When life brought me to my knees, I was never alone on the floor. It brought her to her knees as well… a life she carried for 9 months, she lost something deeper in a way I will never know. And if she could rise from that spot on the floor… I could rise with her. If she could walk along this path of a grieving parent. I can as well. And we can in fact go on and do this and we can find purpose and meaning…
Life is resilient. Amazing. And people have been asking about the last couple of paintings. Animals in desolate scenes. The best is the cat… a kitten really… he’s chasing a mouse that has hidden himself under a human skull. When I settled upon the subject, I was only thinking about the subject… about the dark greenish grey of this old abandoned gym and the sunlight bathing the floor in white… and about the mix of grey and yellow ochre of old bones…. about the gesture of the cat, the play face, the curve of his paw… and about dividing the canvas in thirds so that the eye of the cat landed near one specific intersection, and the skull, as close as possible with another…. all that while keeping the cat, mouse, skull, and room in some kind of real scale. (since based on my reference photo of the room, kitty is ten feet tall…)
But I know it is my best painting for date, not for the technique of painting light and shadows, or how the cat’s fur was painted, or the values of the background, The fading of details into the distance. It isn’t about the use of color or composition that people comment on… it was the different way it impacted them emotionally. Even the people who immediately hated the picture and saw it it a deep sadness… sorrow, desolation… they got it. Others saw that focus… the sunlight, the gesture… Life goes on. Life is resilient.

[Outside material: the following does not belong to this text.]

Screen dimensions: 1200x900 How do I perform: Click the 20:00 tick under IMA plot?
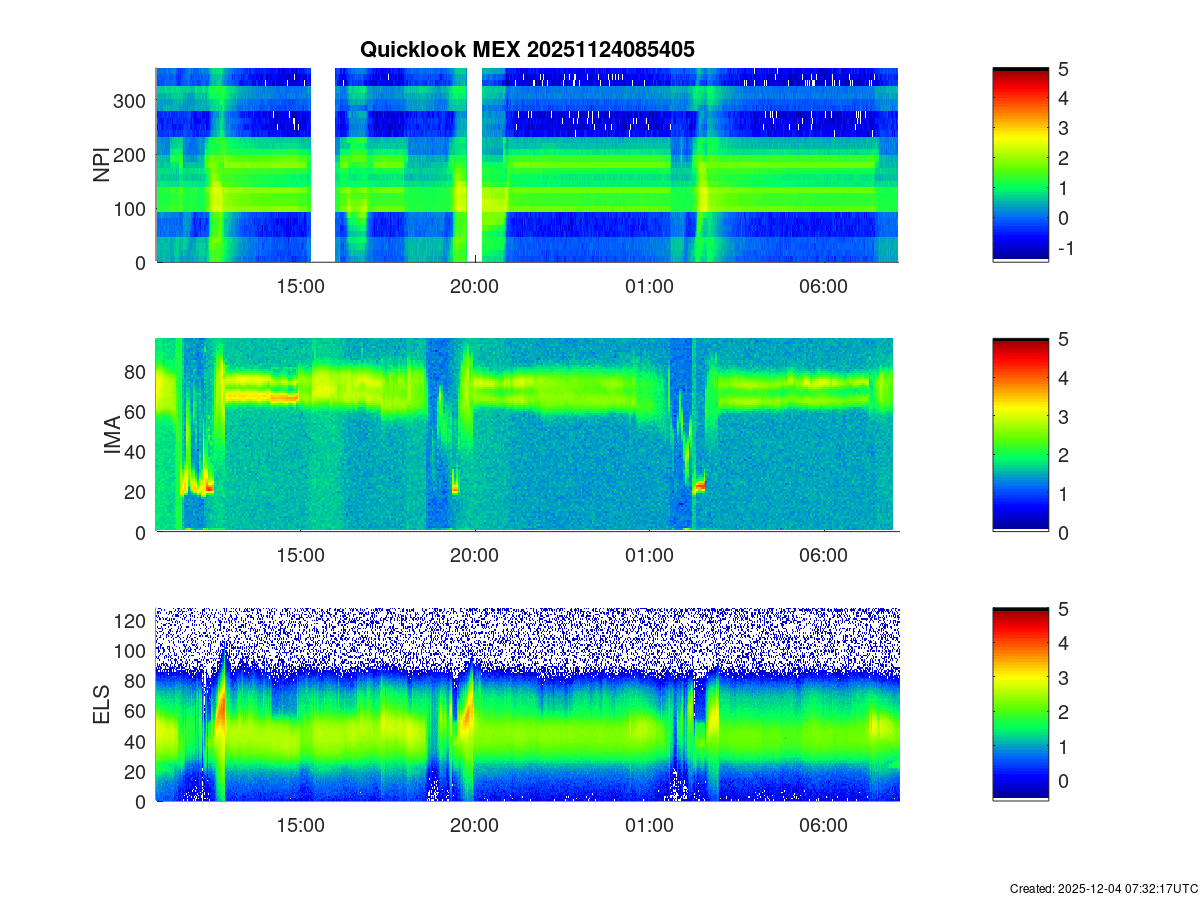[x=474, y=556]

Marquita say the responses and thought they had missed the point. But I thought that perhaps they captured the mood and feeling… what I had felt inside while painting. The got it, really, and carried away the part the knew.
My friend’s daughter loved the cat. Saw the mouse and laughed. She saw this little drama and asked me if the mouse would get away. I said I didn’t know. I think so. She said she didn’t think he would. That no matter how long it took, that kitten would keep chasing him. Her cat did that. Then he brought the mouse inside and played with it until it died. I told her she was probably right. She loved the picture and connected with it… perfectly. It actually made her smile and laugh. And that is why I think it is my best to date.
I think it is my first real piece of art. A painting that not only looks reasonably like what I pictured in my head when I started, but one that communicates what I felt… one that people could look at and take something away that is theirs and theirs alone. Something that had to be a painting, and not a poem or a paragraph… or even a song. That crossed that line and communicated something that I couldn’t put into words.
That is my goal for this year. Art. Resilience. Not giving up. It isn’t a resolution. Just a target on a trail. A point that I am looking at as I step off… and I will go where ever that trail takes me, and probably never alone. Bring it on.